The research is reported in the first issue for May of the American Journal of Respiratory and Critical Care Medicine, published by the American Thoracic Society. It establishes a direct link between obesity and the development of a phenomenon known as “dynamic hyperinflation”—when air breathed into the lungs cannot be exhaled. This often occurs with acute asthma, but is more frequent in obese individuals.
“We have demonstrated significant differences in the changes in respiratory function that occur with asthmatic bronchoconstriction in relation to obesity,” said principal investigator, D. Robin Taylor, M.D., of the University of Otago in New Zealand.
The researchers recruited 30 asthmatic women and divided them into three groups by BMI: normal weight, overweight and obese. Each woman breathed nebulised methacholine to artificially induce an asthma-like attack, and was then assessed for changes in lung function on several measures, including how much air remained in her lungs after exhalation (functional residual capacity, or FRC) and how much air she could breathe in on her next breath (inspiratory capacity, or IC).
“After the methacholine challenge, the amount of bronchoconstriction was identical for each of the three groups, but the changes in FRC and IC were greatest in the obese group. This indicated to us that greater dynamic hyperinflation was occurring among obese individuals,” said Dr. Taylor.
With increasing BMI, FRC was higher, whereas IC was significantly decreased. “This means that among women with greater BMI, an asthma-like episode has the potential to cause greater breathing difficulties than in non-obese women,” said Dr. Taylor. “The greater dynamic hyperinflation means that obese individuals lose the ability to inhale as deeply or exhale as fully as normal weight individuals.”
Curiously, the group of obese individuals with asthma differed from their non-asthmatic counterparts in having a lower FRC before the methacholine challenge than the non-obese group, yet still recorded a greater increase in FRC after the methacholine challenge. “This is the surprising finding in our study. It is quite counterintuitive. You would expect individuals with a heavier chest wall not to develop hyperinflation quite so readily as those who are lighter. But that is not what happened,” said Dr. Taylor.
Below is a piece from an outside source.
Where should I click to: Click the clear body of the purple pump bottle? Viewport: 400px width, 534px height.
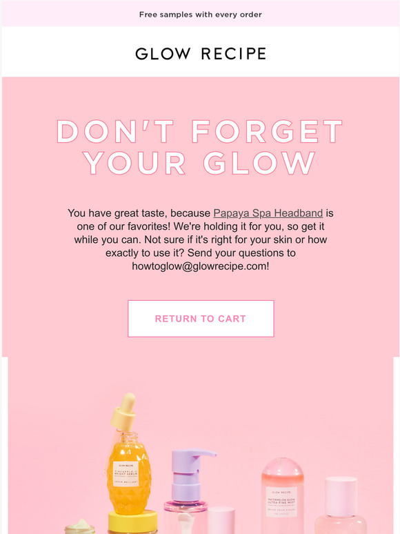pyautogui.click(x=185, y=517)
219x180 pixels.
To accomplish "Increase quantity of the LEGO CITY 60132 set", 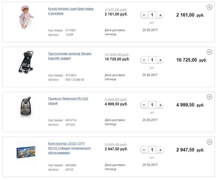I will click(160, 150).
Perhaps most importantly, these findings point to fundamental differences in the way that obese individuals might experience shortness of breath if they have asthma. “We know that asthma in obese subjects is more likely to persist and is more likely to be perceived to be severe. These individuals often require more treatment to achieve asthma control. Our study provides an insight into why this might be happening–the same asthma “trigger” produces a greater effect in obese individuals.”
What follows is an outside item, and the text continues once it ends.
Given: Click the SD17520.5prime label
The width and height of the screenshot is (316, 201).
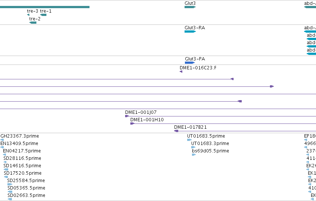Looking at the screenshot, I should pos(23,173).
The study also showed that simple spirometry was inadequate to determine the level of pulmonary dysfunction which was occurring in obese individuals.
“Our findings need to be explored further. We need to confirm that the differences in dynamic hyperinflation between obese and non-obese asthmatics are sufficient to explain the differences in symptoms between the two groups. Our study was not large enough to do this,” said Dr. Taylor.